- _TASK OBJECTIVE_
Copy every line of the entries that includes the word "will".

[[ DATA SECTION, beginning ]]

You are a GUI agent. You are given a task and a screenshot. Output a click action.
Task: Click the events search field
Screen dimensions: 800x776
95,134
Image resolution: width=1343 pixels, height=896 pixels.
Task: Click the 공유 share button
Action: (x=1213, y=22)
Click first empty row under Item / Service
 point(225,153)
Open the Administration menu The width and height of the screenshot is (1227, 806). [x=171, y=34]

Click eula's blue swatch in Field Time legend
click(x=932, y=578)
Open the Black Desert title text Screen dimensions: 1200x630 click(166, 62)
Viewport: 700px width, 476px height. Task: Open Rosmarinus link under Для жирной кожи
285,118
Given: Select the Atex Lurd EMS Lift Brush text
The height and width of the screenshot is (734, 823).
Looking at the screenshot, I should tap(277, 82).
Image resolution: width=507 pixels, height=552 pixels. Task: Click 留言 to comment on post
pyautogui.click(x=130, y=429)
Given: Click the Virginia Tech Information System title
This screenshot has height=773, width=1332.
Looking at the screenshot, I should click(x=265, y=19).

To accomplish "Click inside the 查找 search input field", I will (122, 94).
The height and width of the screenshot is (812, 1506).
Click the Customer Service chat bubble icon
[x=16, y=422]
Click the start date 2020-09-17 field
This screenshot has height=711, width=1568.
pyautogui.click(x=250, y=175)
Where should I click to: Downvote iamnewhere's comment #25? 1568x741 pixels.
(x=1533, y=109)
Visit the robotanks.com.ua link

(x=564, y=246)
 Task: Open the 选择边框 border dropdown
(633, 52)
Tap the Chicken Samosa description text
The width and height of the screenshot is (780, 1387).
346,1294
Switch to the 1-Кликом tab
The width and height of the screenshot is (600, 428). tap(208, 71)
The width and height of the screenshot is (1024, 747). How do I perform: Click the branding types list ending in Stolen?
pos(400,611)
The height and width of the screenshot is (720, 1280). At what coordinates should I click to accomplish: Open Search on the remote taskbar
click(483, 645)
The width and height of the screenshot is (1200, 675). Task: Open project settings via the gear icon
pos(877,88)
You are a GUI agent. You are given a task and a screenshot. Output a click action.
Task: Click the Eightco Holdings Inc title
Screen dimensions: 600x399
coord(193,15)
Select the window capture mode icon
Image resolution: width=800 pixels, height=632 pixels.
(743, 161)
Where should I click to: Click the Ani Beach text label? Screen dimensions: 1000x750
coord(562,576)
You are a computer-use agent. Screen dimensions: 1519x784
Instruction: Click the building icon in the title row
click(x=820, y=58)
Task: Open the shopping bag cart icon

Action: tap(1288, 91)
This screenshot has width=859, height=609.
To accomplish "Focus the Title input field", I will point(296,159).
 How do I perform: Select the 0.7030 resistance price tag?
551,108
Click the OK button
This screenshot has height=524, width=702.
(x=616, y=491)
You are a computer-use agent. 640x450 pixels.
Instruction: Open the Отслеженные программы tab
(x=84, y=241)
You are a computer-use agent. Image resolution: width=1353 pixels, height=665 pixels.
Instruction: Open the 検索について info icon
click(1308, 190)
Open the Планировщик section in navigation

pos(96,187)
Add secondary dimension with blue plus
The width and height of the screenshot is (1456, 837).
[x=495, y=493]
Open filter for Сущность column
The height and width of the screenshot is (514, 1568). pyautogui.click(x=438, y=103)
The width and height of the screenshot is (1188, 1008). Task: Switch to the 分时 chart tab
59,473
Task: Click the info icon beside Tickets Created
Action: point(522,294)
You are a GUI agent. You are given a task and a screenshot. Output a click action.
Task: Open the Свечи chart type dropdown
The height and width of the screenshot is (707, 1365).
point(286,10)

[[ DATA SECTION, end ]]

- _ANSWER TO THIS EXERCISE_
To accomplish "Click inside the 查找 search input field", I will (122, 94).
To accomplish "Focus the Title input field", I will point(296,159).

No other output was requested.